O Supremo Tribunal Federal (STF) formou maioria para anular o acordo de colaboração premiada do ex-governador do Rio de Janeiro, Sérgio Cabral, com a Polícia Federal. O placar foi de 7 a 4.
O acordo entre Cabral e a Polícia Federal foi homologado em 14 de maio pelo ministro Edson Fachin, apesar de manifestação contrária da Procuradoria-Geral da República (PGR). A PGR recorreu da decisão, sob alegação de que parte dos valores recebidos pelo colaborador teria sido ocultada, além de questionar a justa causa para a concessão do benefício.
A divergência refere-se à possibilidade de Sérgio Cabral — condenado a mais de 300 anos de reclusão envolvendo crimes investigados pela Operação Lava Jato — receber benefícios em troca de sua colaboração com o Estado. A discussão voltou à tona no STF após Cabral denunciar, aos investigadores da Polícia Federal, um pagamento de R$ 4 milhões ao ministro Dias Toffoli, quando ele integrava o Tribunal Superior Eleitoral, pela venda de decisões judiciais favoráveis a dois prefeitos do RJ.
O cerne da discussão é a autonomia da Polícia Federal para fechar acordos de colaboração premiada sem o crivo do Ministério Público Federal (MPF). O STF concedeu tal prerrogativa à PF, em 2018, com placar de 10 a 1. Apesar de a maioria dos ministros votarem contra a delação de Cabral, não há consenso no colegiado acerca do benefício ofertado à PF.
Votos
Os ministros Alexandre de Moraes, Edson Fachin, Gilmar Mendes, Kássio Nunes Marques, Ricardo Lewandowski, Luiz Fux e Dias Toffoli votaram para anular a delação do ex-governador do Rio. Fachin, apesar de homologar o acordo de Cabral com a PF, foi contrário ao acordo.

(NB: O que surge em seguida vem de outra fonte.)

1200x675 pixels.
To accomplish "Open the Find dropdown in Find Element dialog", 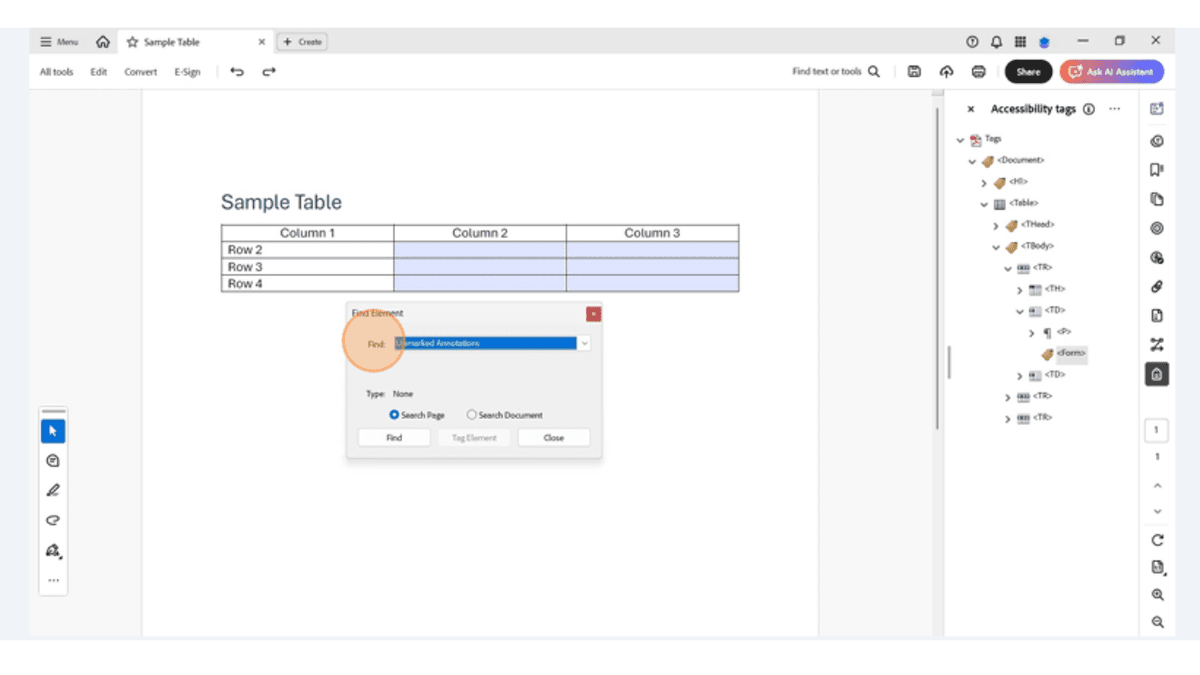I will tap(584, 343).
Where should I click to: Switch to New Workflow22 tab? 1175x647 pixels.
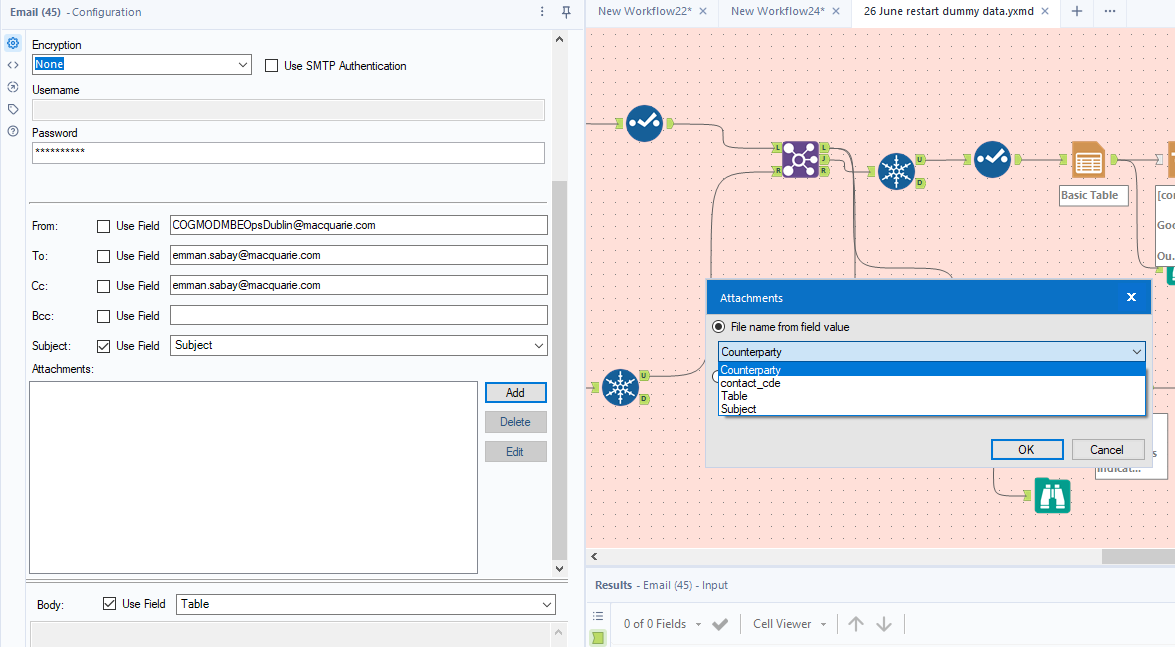[644, 11]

“Sendo assim, como o acordo de colaboração, tal qual o concebo, pressupõe transação e, portanto, disposição de interesse constitucionalmente afeto às atribuições exclusivas do Ministério Público, entendo inconstitucional compreensão que permite às autoridades policiais, em nome do Estado, dispor desses interesses”, escreveu Fachin.
Gilmar Mendes, em sua justificativa, considerou sem efeito a delação de Cabral, mas ao contrário de Fachin, defendeu a reforma da decisão que possibilitou a colaboração premiada do ex-governador. "O resultado desse processo mostra que as narrativas do colaborador e o seu acordo em si revelaram-se absolutamente imprestáveis para a persecução criminal. As estratégias do colaborador voltadas ao constrangimento dos órgãos de persecução criminal e deste próprio Tribunal tinham como finalidade não a elucidação da verdade material, mas sim a profusão de narrativas falsas como combustível da sua aventura em busca de liberdade a qualquer custo”, comentou.
Já os ministros Luís Roberto Barroso, Marco Aurélio, Rosa Weber e Carmen Lúcia votaram contra a tentativa da PGR impedir a homologação do acordo de delação.
“Apenas cumpre apreciar os aspectos formais, sem adentrar o conteúdo do acordado. No caso, as formalidades legais, consideradas a espontaneidade, a voluntariedade e a legalidade do ajuste, foram atendidas. A eficácia do que versado pelo delator, levando em conta a veracidade das declarações, é definida mediante sentença, observado pronunciamento do Órgão julgador”, avaliou o decano Marco Aurélio Mello.
Especialistas aprovam o entendimento do Supremo. “A delação deve ser anulada. Imprestável como meio de produção de prova por ser despida de qualquer credibilidade. É importante o Supremo recolocar nos eixos a investigação, sob pena de solapar a boa-fé objetiva, responsável por reger os acordos de colaboração premiada”, comentou o advogado criminalista Luis Henrique Machado.
Preso desde 2016, Sérgio Cabral foi condenado a 346 anos, 9 meses e 16 dias de prisão. Cerca de 18 sentenças são direcionadas ao ex-governador que, com o acordo de delação premiada, seria cumprido em regime domiciliar. Entre as condenações, estão crimes de corrupção passiva, recebimento de vantagem indevida, lavagem de dinheiro, organização criminosa, formação de quadrilha, etc.